[Okuma parçası]
#####
Batı, özellikle aydınlanmanın gerçekleştiği Rönesans hareketinden sonra, İslam dünyasında yapılan bilim ve kültür çalışmalarını, kendi dillerine tercüme ederek uzun süre Müslümanlardan yararlanmaya çalıştı.Batı, Müslüman ilim adamlarından ve onların eserlerinden büyük oranda yararlanarak aldığı bilimi, sekülerleştirme süzgecinden geçirerek, kendi dünya görüşlerini oluşturmaya başlamıştır.

Rönesans sonrası bilim adamları, bilimin etkilerini ve sosyal pratiğini sınırlayacak dini ve ahlaki değerlerden bağımsız şekilde kendilerini donatmaya başladılar. 19. ve 20. Yüzyıla geldiğimizde de Batı medeniyeti kendisini, hem kendi tarihsel geçmişine (Ortaçağ Hıristiyanlığına) hem de diğer kültürlere alternatif olarak sundu. Bu yüzden de âleme nizâmat verme ve her kültür ve coğrafyaya şu ya da bu gerekçeyle müdahale etme hakkını kendisine bir hak olarak gördü.  Batı bilimsel faaliyetlerde bazı hamleler yapmaya çalışırken İslam dünyası, önceki Müslüman ilim adamlarının ürettikleri bilimin(ilmin) üzerine fazla bir şey koyamadı. İslam medeniyeti bilimsel faaliyet alanlarında duraklama dönemine girerek bilimin her alanında söz sahibi olmak yerine, kendinden olmayan düşünce yapısı üzerinden yaşam alanı kurmaya kalktı.Bilim sadece Fıkhın fetva kısmıyla çoğu kez daraltıldı. Öyle ki  Misalen sünni ulemadan sayılmak için "Mülteka" Fetevayı İb- Abdin, Fetevayı ibn Abdurrahman okumak neredeyse yeterli  sayıldı,Eski ulemanın kavramlarını anlamakta bile zorlanan yeni türev bilginler, felsefeyi kat'a dışlarken, aklı kalpten alıp beyne hapsetme gibi bir yanlışa düştü Haliyle artık yabancıların ürettiği bilime ve teknolojiye muhtaç olan, yönünü batıya çevrilmiş Müslümanlar, siyasi, kültürel ve dini açıdan bunalımlara girmekten  ve sömürlülmekten kurtulmadılar. Ve çoğu kez İslam düşüncesinin kadim geleneğine tabi olup ilim sahibi olanları, toplumun seviyesine inmiyorlar "felsefik" takılıyorlar ucuzculuğu ile recm etmeye müheyya havada bulup tavada pişirmeye alışmış siyasi ekonomik rantsal bir ruhban sınıfı oluştu.
#####
[Alıştırma]
Yukarıdaki okuma parçasına göre şu soruları yanıtlayın:
(a) Batı, İslam dünyasındaki bilim ve kültür çalışmalarından hangi yolla yararlanmaya çalıştı?
(b) 19. ve 20. yüzyılda Batı medeniyeti kendisini neye alternatif olarak sundu?
(c) Bilim çoğu kez neyle daraltıldı?

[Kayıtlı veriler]
#####
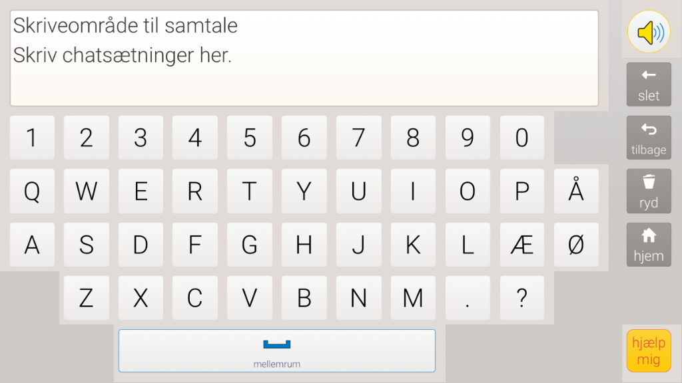Image resolution: width=682 pixels, height=383 pixels.
Task: Select the letter H key
Action: point(304,245)
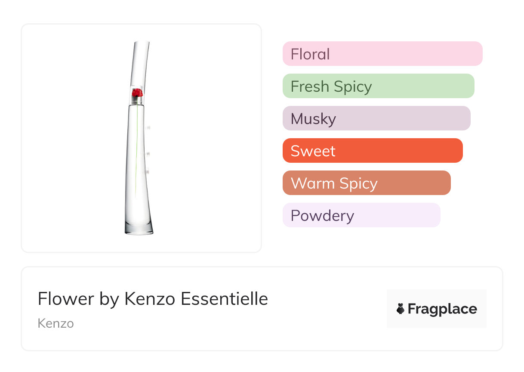Click the green stem inside bottle
The image size is (524, 372).
click(x=138, y=151)

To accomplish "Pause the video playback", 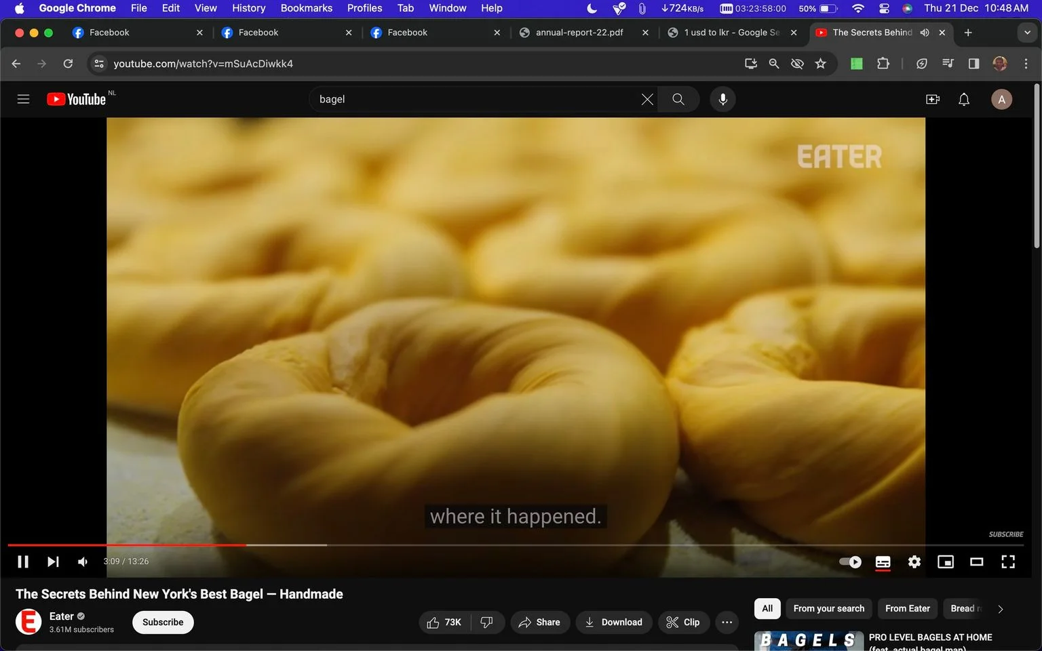I will pos(23,561).
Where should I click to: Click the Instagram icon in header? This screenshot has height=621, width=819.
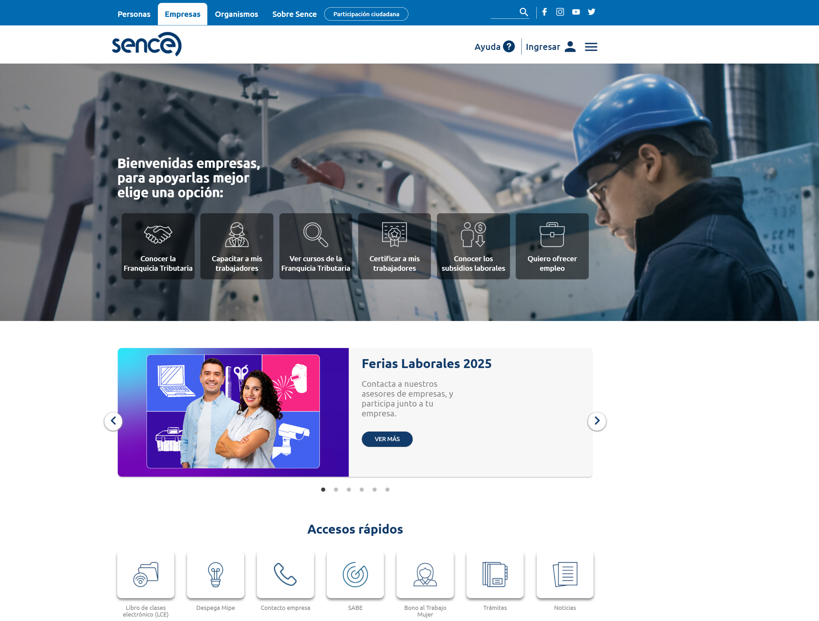click(x=560, y=12)
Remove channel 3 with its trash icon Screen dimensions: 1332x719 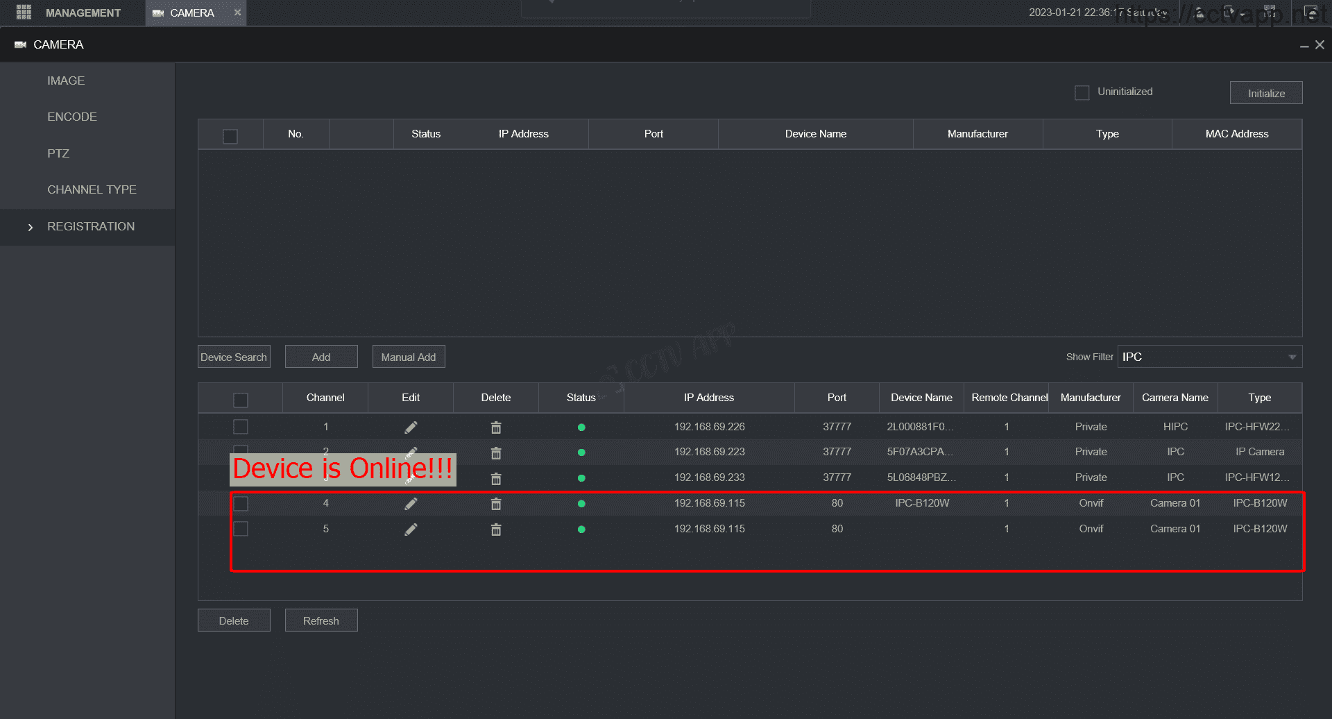496,479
#####
[Alıştırma çözümü]
(a) Bu çalışmaları kendi dillerine tercüme ederek.
(b) Hem kendi tarihsel geçmişine (Ortaçağ Hıristiyanlığına) hem de diğer kültürlere.
(c) Fıkhın fetva kısmıyla.